I contatti con la rappresentante austriaca
Analizzando i tabulati telefonici di uno dei cellulari in uso a Bozzoli, furono riscontrati quattro contatti con tre utenze austriache (due fisse e un cellulare), tra il 27 maggio e l'8 giugno 2015, associate "a un'azienda che lavorava nel settore dei metalli, la Montanwerk Brixlegg", ricostruiscono i giudici della Corte d'assise d'appello di Brescia. Negli ultimi due, puntualizza ancora il Corriere, l'utenza austriaca fu localizzata in provincia di Brescia. Da qui l'ipotesi che le banconote provenissero dall'imputato in ragione degli eventuali rapporti commerciali che avrebbe intrattenuto con la ditta straniera. "Mai avuto rapporti con l’Austria. Mi sono permesso una volta di contattare una rappresentante che lavora per la Montanwerke" disse Giacomo al pm nel 2019. Poi confermò che c'erano stati quattro contatti.
L'ipotesi della revisione
Sarebbe dunque la "rappresentante austriaca" il super testimone a cui avrebbe fatto riferimento Bozzoli nel memoriale e che, a suo dire, potrebbe scagionarlo.
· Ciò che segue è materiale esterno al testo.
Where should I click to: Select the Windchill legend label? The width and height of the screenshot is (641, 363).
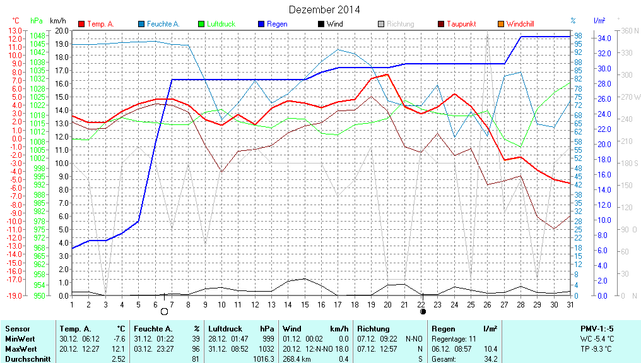point(520,24)
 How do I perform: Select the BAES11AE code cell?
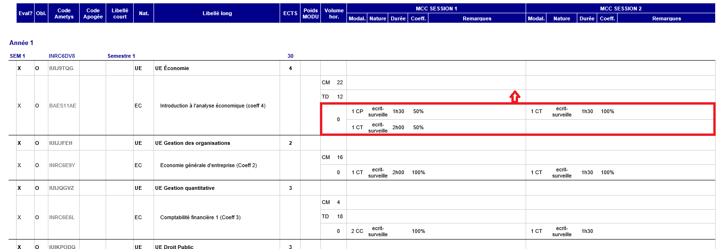[x=63, y=106]
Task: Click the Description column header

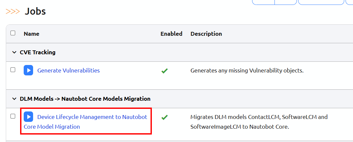Action: click(x=206, y=34)
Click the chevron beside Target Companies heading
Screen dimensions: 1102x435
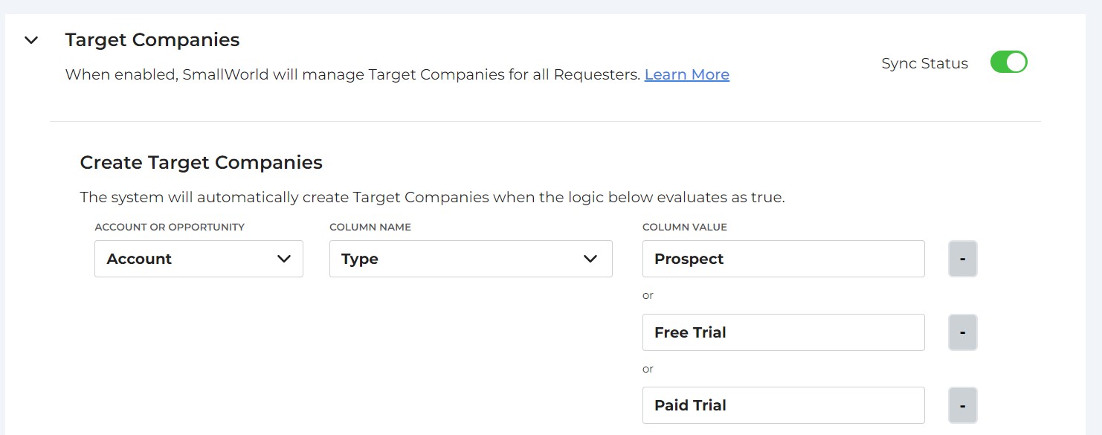[x=30, y=39]
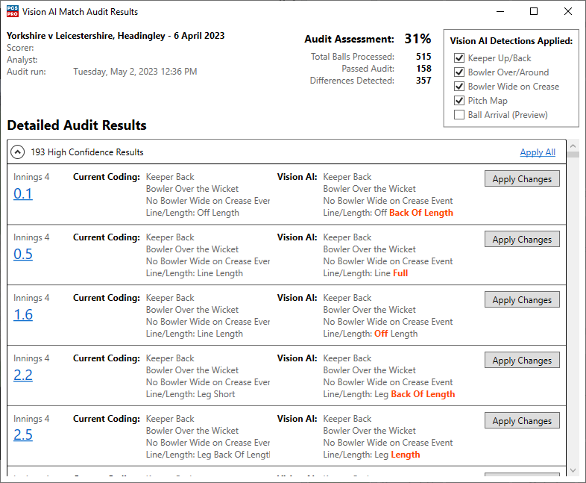The image size is (586, 483).
Task: Collapse the 193 High Confidence Results section
Action: coord(18,152)
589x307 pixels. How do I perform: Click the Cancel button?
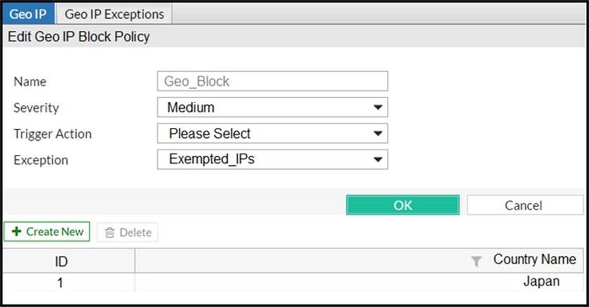click(x=523, y=205)
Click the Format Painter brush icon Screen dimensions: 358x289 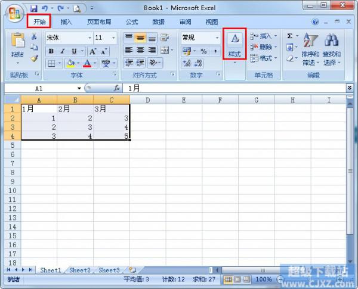point(34,58)
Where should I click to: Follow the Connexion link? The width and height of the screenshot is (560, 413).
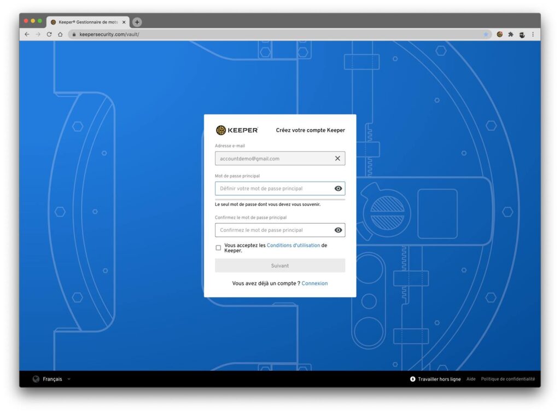point(314,283)
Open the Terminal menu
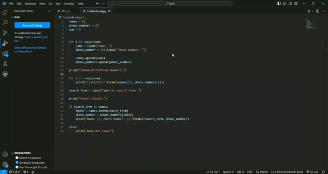This screenshot has width=328, height=174. pyautogui.click(x=69, y=3)

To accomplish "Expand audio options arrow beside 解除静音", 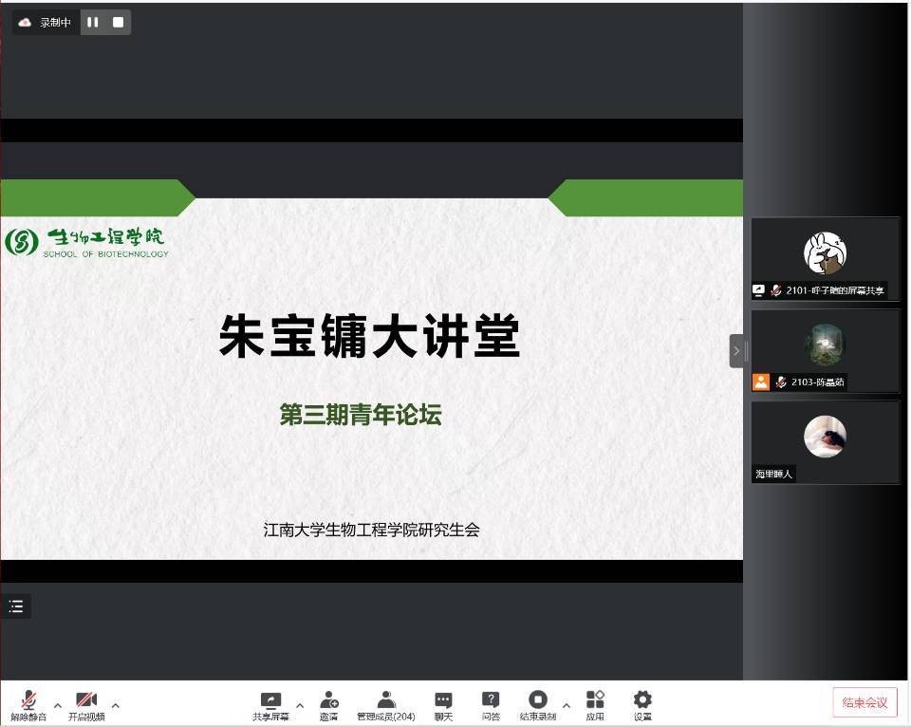I will pos(58,705).
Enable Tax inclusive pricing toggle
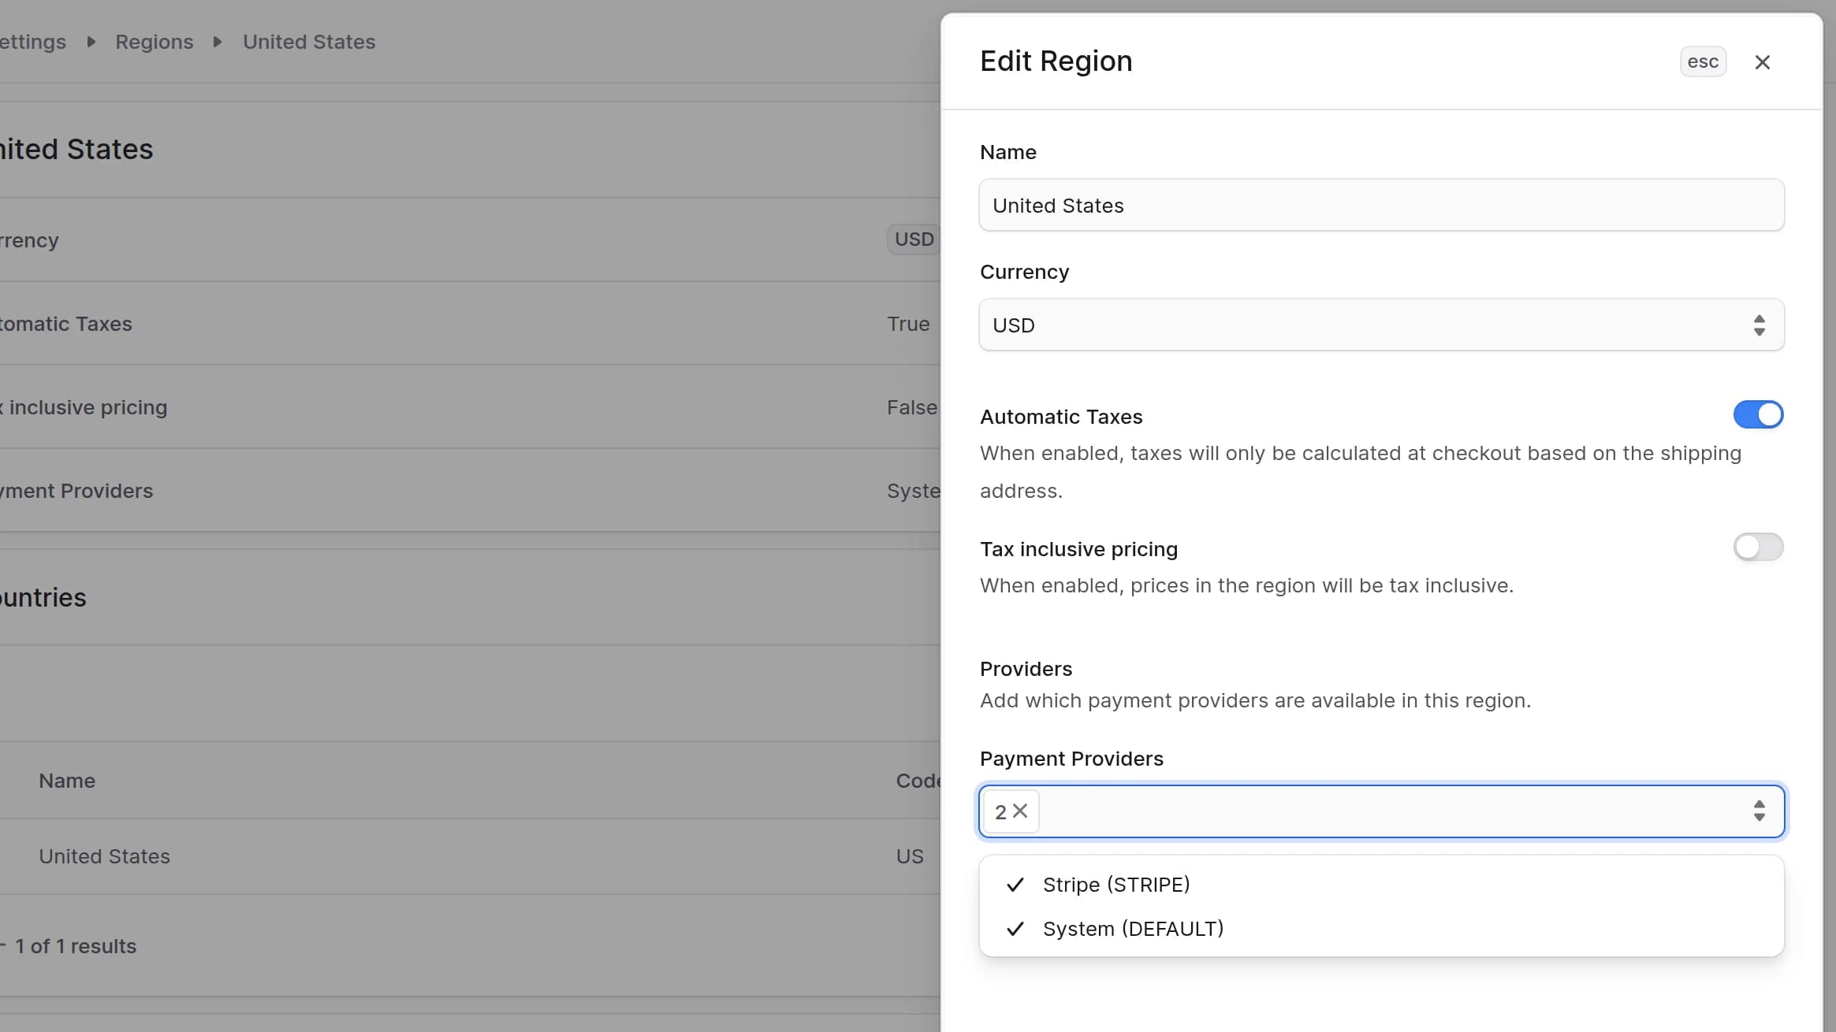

Tuttavia, a fronte di un quadro indiziario considerevole a carico del 39enne, i giudici hanno ritenuto di non dover procedere con l'escussione della persona intestataria dell'utenza austriaca.
Per la difesa, invece, l'esame della teste sarebbe stato utile ad "accertare quale fosse il contenuto di quelle conversazioni - si legge nel ricorso in Cassazione presentato dagli avvocati Frattini contro la sentenza d'appello - e se l’azienda avesse stipulato con la Bozzoli o con lo stesso imputato accordi che comportassero consegna di denaro con banconote emesse dalla Banca centrale austriaca".